__Problem to work on__:
The output should be every line below that includes the word "chart".

__Working data__:
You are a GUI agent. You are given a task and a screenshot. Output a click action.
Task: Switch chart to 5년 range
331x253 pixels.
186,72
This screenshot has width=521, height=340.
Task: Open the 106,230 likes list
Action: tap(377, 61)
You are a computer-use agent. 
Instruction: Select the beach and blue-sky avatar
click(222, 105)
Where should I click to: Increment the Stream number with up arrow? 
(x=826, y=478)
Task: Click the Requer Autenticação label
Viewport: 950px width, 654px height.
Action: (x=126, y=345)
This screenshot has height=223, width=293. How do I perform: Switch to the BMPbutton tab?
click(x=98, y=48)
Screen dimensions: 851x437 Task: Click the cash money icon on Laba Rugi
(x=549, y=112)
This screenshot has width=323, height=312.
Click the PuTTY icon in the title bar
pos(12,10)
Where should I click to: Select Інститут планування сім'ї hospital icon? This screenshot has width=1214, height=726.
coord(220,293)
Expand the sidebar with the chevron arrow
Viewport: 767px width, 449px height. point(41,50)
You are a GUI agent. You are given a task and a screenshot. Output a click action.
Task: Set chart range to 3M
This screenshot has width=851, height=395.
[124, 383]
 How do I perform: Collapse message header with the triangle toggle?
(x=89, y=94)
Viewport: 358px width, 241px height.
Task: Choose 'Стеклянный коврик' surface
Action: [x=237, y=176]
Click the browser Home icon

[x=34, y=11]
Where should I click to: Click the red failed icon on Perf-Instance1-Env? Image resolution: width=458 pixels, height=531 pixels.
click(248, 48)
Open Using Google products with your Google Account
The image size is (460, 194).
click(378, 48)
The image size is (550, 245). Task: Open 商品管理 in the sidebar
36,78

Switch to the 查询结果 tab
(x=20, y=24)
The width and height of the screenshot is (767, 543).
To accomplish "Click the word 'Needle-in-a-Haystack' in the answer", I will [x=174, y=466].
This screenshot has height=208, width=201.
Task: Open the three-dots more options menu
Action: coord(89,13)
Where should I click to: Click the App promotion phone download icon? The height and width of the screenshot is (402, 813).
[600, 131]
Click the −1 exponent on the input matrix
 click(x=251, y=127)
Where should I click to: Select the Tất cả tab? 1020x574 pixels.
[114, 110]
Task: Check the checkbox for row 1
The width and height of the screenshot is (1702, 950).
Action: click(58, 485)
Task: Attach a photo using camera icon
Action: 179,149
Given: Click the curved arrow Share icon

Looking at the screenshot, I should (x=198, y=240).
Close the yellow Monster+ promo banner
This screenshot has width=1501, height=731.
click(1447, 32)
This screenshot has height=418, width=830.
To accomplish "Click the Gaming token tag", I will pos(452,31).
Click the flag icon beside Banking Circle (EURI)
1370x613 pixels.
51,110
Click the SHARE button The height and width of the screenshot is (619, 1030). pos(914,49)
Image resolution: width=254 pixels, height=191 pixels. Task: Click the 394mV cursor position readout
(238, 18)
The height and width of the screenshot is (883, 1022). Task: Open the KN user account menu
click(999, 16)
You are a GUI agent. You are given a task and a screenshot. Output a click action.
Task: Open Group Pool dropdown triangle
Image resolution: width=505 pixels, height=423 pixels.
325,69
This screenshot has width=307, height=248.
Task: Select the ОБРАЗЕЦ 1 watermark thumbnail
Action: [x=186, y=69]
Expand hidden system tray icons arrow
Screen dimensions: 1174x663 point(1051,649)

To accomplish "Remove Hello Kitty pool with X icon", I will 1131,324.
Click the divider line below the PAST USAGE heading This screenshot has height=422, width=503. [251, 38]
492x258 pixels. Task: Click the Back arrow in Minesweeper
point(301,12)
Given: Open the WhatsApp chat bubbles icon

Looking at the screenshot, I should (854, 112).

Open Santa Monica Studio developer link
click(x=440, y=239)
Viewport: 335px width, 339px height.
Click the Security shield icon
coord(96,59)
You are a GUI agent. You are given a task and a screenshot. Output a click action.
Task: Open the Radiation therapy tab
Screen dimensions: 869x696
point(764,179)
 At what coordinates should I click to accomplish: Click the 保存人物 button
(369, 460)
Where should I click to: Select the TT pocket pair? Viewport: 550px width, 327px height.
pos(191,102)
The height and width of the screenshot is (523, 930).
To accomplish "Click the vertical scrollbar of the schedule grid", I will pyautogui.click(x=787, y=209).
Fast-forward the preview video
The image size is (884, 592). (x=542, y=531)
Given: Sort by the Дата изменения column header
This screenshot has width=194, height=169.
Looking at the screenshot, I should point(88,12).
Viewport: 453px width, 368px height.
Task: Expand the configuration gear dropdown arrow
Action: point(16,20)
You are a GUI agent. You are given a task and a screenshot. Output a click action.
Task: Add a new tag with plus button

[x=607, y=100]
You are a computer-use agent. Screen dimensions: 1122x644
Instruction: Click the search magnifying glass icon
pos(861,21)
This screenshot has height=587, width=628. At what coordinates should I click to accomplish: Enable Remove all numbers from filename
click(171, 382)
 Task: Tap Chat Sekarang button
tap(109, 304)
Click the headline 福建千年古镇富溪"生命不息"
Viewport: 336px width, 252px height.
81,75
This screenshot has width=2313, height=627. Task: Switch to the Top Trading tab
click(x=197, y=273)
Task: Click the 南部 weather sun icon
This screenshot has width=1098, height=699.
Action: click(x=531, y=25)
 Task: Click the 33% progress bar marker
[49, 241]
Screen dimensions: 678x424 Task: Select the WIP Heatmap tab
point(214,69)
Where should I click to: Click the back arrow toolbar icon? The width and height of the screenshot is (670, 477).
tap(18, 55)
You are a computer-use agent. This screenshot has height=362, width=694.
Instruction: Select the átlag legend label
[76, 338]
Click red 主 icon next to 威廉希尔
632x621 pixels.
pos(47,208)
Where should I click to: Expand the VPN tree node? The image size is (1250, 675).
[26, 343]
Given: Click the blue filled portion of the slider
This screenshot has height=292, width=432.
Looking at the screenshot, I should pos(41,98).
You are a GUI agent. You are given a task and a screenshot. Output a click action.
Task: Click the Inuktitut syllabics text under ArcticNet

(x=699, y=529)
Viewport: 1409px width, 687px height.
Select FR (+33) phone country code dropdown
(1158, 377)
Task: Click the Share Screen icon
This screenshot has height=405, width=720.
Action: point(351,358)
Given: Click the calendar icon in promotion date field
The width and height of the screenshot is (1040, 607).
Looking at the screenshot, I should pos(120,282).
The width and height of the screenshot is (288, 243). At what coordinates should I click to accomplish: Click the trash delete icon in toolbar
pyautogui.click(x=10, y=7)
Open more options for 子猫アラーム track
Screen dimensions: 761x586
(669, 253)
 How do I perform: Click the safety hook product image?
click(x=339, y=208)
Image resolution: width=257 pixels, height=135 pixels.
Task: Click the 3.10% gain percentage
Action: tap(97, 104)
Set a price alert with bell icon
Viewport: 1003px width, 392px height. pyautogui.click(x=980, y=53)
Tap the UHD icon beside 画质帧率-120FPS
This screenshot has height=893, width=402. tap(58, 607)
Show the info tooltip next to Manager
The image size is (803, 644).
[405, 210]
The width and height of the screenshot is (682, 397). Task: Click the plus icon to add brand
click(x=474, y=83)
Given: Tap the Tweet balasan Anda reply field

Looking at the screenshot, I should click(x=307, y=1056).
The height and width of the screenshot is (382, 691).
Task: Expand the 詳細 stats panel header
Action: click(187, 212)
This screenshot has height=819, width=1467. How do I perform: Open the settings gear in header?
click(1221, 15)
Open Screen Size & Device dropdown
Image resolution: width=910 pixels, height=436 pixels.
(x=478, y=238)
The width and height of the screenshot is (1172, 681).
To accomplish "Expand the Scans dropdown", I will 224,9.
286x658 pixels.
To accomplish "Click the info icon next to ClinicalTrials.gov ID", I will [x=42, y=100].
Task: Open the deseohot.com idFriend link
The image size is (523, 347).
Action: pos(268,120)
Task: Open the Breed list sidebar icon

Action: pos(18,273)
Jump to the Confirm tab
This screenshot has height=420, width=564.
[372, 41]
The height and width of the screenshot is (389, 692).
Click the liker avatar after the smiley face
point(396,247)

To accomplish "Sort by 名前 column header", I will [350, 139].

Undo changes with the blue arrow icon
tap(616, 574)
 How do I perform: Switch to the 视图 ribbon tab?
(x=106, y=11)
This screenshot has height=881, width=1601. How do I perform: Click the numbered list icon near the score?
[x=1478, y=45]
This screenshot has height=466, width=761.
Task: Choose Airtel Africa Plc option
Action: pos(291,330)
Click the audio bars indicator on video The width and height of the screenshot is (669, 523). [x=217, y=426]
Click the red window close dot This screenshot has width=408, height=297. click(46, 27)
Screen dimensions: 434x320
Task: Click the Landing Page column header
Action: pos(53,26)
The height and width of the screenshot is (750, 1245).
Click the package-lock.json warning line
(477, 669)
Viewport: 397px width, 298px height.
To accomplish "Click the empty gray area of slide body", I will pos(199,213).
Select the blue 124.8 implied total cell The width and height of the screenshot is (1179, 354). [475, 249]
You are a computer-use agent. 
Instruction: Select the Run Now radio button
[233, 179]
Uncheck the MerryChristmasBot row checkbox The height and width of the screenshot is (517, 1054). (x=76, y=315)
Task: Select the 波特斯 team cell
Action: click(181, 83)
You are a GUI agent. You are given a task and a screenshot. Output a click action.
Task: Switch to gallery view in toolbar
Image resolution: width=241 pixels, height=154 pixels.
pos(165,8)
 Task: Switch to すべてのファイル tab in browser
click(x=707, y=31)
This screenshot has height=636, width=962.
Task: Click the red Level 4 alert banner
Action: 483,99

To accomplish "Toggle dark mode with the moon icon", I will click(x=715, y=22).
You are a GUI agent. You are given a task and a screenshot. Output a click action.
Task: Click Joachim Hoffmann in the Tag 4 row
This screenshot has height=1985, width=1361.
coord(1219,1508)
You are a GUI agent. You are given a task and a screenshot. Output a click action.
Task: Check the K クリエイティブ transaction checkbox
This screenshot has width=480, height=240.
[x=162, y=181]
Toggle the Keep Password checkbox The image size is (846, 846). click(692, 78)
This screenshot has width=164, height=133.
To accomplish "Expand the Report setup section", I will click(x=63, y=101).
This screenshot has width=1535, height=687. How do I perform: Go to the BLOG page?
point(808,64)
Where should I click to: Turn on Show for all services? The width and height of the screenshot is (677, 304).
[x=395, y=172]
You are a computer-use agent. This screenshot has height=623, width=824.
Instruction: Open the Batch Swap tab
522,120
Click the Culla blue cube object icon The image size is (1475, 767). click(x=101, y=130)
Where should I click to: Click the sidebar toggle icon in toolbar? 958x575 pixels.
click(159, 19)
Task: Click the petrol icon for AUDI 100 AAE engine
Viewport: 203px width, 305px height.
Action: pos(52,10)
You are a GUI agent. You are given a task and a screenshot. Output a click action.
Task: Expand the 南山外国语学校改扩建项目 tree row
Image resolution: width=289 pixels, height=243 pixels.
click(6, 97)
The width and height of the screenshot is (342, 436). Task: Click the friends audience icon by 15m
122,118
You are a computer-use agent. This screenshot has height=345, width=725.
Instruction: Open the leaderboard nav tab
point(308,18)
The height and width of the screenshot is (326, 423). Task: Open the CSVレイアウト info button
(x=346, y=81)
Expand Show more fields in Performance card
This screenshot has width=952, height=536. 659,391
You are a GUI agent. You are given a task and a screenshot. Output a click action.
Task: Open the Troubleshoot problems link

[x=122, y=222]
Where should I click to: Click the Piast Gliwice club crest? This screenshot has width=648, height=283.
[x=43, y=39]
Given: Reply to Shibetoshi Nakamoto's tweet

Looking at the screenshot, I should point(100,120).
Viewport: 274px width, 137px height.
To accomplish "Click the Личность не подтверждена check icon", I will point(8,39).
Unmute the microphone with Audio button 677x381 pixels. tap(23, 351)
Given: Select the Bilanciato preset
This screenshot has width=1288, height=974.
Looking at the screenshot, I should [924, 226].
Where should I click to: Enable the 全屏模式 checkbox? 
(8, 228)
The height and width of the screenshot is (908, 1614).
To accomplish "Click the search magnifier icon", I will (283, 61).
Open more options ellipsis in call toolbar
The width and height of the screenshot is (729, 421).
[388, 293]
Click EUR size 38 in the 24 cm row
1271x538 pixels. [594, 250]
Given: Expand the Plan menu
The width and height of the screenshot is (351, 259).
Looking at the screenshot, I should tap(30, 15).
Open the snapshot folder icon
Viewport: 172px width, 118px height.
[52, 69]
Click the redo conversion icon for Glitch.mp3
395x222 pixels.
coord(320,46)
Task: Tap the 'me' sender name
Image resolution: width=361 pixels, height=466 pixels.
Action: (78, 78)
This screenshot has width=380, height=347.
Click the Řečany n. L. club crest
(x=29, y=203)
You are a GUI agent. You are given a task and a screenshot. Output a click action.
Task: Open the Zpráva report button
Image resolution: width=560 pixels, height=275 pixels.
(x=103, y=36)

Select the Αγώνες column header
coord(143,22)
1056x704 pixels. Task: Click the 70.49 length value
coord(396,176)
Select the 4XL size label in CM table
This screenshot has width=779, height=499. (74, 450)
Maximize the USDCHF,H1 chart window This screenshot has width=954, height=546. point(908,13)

__Solution to this problem__:
Task: Switch chart to 5년 range
Task: Set chart range to 3M
Maximize the USDCHF,H1 chart window This screenshot has width=954, height=546. point(908,13)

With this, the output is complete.